WHAT TO PRODUCE:
Every record that follows should be written out again without any change.

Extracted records
Content starts
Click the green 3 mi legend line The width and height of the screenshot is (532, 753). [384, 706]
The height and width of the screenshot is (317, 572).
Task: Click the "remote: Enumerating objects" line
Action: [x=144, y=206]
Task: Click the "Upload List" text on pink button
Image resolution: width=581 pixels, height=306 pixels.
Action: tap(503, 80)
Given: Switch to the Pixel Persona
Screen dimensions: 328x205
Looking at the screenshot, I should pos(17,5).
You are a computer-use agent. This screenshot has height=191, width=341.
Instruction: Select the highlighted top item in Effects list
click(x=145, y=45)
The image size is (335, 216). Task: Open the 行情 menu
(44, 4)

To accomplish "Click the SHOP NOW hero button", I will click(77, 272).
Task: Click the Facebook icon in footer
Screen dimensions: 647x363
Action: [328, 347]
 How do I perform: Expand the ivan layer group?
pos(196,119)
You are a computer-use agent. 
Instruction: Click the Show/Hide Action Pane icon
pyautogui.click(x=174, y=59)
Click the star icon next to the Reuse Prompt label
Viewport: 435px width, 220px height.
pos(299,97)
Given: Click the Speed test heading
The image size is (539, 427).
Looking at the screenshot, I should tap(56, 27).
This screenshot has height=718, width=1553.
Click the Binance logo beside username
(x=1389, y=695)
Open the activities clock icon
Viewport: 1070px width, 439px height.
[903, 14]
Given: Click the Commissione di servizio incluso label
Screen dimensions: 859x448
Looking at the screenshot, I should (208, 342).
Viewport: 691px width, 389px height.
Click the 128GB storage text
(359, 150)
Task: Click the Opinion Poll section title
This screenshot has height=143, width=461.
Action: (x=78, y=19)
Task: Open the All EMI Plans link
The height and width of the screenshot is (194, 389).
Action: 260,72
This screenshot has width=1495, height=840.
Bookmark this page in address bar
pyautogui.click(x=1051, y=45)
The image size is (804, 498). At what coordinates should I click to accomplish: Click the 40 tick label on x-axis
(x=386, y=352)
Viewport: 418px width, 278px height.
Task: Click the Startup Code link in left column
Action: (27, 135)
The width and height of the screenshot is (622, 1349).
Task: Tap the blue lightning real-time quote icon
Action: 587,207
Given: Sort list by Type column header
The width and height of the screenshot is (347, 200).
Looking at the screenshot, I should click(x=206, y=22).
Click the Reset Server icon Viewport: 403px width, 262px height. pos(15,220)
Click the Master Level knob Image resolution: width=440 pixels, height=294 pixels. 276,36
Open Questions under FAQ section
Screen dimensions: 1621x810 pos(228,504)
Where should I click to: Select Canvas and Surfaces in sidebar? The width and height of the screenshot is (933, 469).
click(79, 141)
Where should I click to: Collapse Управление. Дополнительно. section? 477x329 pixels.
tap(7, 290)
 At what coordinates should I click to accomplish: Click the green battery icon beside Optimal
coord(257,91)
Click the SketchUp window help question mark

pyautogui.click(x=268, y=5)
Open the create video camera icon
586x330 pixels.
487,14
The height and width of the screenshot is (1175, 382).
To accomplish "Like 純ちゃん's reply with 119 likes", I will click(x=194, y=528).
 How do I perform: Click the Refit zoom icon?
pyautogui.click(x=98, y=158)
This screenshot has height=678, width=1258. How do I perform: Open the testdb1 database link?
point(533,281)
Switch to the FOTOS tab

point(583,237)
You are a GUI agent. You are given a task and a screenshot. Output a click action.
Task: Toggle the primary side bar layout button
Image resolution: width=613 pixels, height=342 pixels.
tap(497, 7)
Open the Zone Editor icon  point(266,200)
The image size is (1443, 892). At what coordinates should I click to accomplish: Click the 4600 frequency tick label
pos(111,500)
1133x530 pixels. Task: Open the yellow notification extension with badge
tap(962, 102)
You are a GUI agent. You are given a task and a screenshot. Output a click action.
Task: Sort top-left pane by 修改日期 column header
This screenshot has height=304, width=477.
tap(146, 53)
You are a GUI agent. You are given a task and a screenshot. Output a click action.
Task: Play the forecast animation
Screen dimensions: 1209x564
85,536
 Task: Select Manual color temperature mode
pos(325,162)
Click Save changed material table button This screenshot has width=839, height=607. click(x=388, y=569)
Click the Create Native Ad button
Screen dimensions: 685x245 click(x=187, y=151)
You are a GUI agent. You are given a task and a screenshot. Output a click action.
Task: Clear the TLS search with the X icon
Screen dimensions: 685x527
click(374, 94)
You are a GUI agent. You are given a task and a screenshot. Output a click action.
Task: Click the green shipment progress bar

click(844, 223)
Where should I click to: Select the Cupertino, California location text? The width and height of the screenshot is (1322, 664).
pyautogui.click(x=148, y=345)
Content ends
ANSWER FOR THIS EXERCISE:
Click the green 3 mi legend line The width and height of the screenshot is (532, 753). [384, 706]
The height and width of the screenshot is (317, 572).
Task: Click the "remote: Enumerating objects" line
Action: [x=144, y=206]
Task: Click the "Upload List" text on pink button
Image resolution: width=581 pixels, height=306 pixels.
Action: tap(503, 80)
Given: Switch to the Pixel Persona
Screen dimensions: 328x205
Looking at the screenshot, I should pos(17,5).
You are a computer-use agent. This screenshot has height=191, width=341.
Instruction: Select the highlighted top item in Effects list
click(x=145, y=45)
The image size is (335, 216). Task: Open the 行情 menu
(44, 4)

To accomplish "Click the SHOP NOW hero button", I will click(77, 272).
Task: Click the Facebook icon in footer
Screen dimensions: 647x363
Action: [328, 347]
 How do I perform: Expand the ivan layer group?
pos(196,119)
You are a computer-use agent. 
Instruction: Click the Show/Hide Action Pane icon
pyautogui.click(x=174, y=59)
Click the star icon next to the Reuse Prompt label
Viewport: 435px width, 220px height.
pos(299,97)
Given: Click the Speed test heading
The image size is (539, 427).
Looking at the screenshot, I should tap(56, 27).
This screenshot has height=718, width=1553.
Click the Binance logo beside username
(x=1389, y=695)
Open the activities clock icon
Viewport: 1070px width, 439px height.
[903, 14]
Given: Click the Commissione di servizio incluso label
Screen dimensions: 859x448
Looking at the screenshot, I should (208, 342).
Viewport: 691px width, 389px height.
Click the 128GB storage text
(359, 150)
Task: Click the Opinion Poll section title
This screenshot has height=143, width=461.
Action: (x=78, y=19)
Task: Open the All EMI Plans link
The height and width of the screenshot is (194, 389).
Action: 260,72
This screenshot has width=1495, height=840.
Bookmark this page in address bar
pyautogui.click(x=1051, y=45)
The image size is (804, 498). At what coordinates should I click to accomplish: Click the 40 tick label on x-axis
(x=386, y=352)
Viewport: 418px width, 278px height.
Task: Click the Startup Code link in left column
Action: (27, 135)
The width and height of the screenshot is (622, 1349).
Task: Tap the blue lightning real-time quote icon
Action: 587,207
Given: Sort list by Type column header
The width and height of the screenshot is (347, 200).
Looking at the screenshot, I should click(x=206, y=22).
Click the Reset Server icon Viewport: 403px width, 262px height. pos(15,220)
Click the Master Level knob Image resolution: width=440 pixels, height=294 pixels. 276,36
Open Questions under FAQ section
Screen dimensions: 1621x810 pos(228,504)
Where should I click to: Select Canvas and Surfaces in sidebar? The width and height of the screenshot is (933, 469).
click(79, 141)
Where should I click to: Collapse Управление. Дополнительно. section? 477x329 pixels.
tap(7, 290)
 At what coordinates should I click to accomplish: Click the green battery icon beside Optimal
coord(257,91)
Click the SketchUp window help question mark

pyautogui.click(x=268, y=5)
Open the create video camera icon
586x330 pixels.
487,14
The height and width of the screenshot is (1175, 382).
To accomplish "Like 純ちゃん's reply with 119 likes", I will click(x=194, y=528).
 How do I perform: Click the Refit zoom icon?
pyautogui.click(x=98, y=158)
This screenshot has height=678, width=1258. How do I perform: Open the testdb1 database link?
point(533,281)
Switch to the FOTOS tab

point(583,237)
You are a GUI agent. You are given a task and a screenshot. Output a click action.
Task: Toggle the primary side bar layout button
Image resolution: width=613 pixels, height=342 pixels.
tap(497, 7)
Open the Zone Editor icon  point(266,200)
The image size is (1443, 892). At what coordinates should I click to accomplish: Click the 4600 frequency tick label
pos(111,500)
1133x530 pixels. Task: Open the yellow notification extension with badge
tap(962, 102)
You are a GUI agent. You are given a task and a screenshot. Output a click action.
Task: Sort top-left pane by 修改日期 column header
This screenshot has height=304, width=477.
tap(146, 53)
You are a GUI agent. You are given a task and a screenshot. Output a click action.
Task: Play the forecast animation
Screen dimensions: 1209x564
85,536
 Task: Select Manual color temperature mode
pos(325,162)
Click Save changed material table button This screenshot has width=839, height=607. click(x=388, y=569)
Click the Create Native Ad button
Screen dimensions: 685x245 click(x=187, y=151)
You are a GUI agent. You are given a task and a screenshot. Output a click action.
Task: Clear the TLS search with the X icon
Screen dimensions: 685x527
click(374, 94)
You are a GUI agent. You are given a task and a screenshot. Output a click action.
Task: Click the green shipment progress bar

click(844, 223)
Where should I click to: Select the Cupertino, California location text? The width and height of the screenshot is (1322, 664).
pyautogui.click(x=148, y=345)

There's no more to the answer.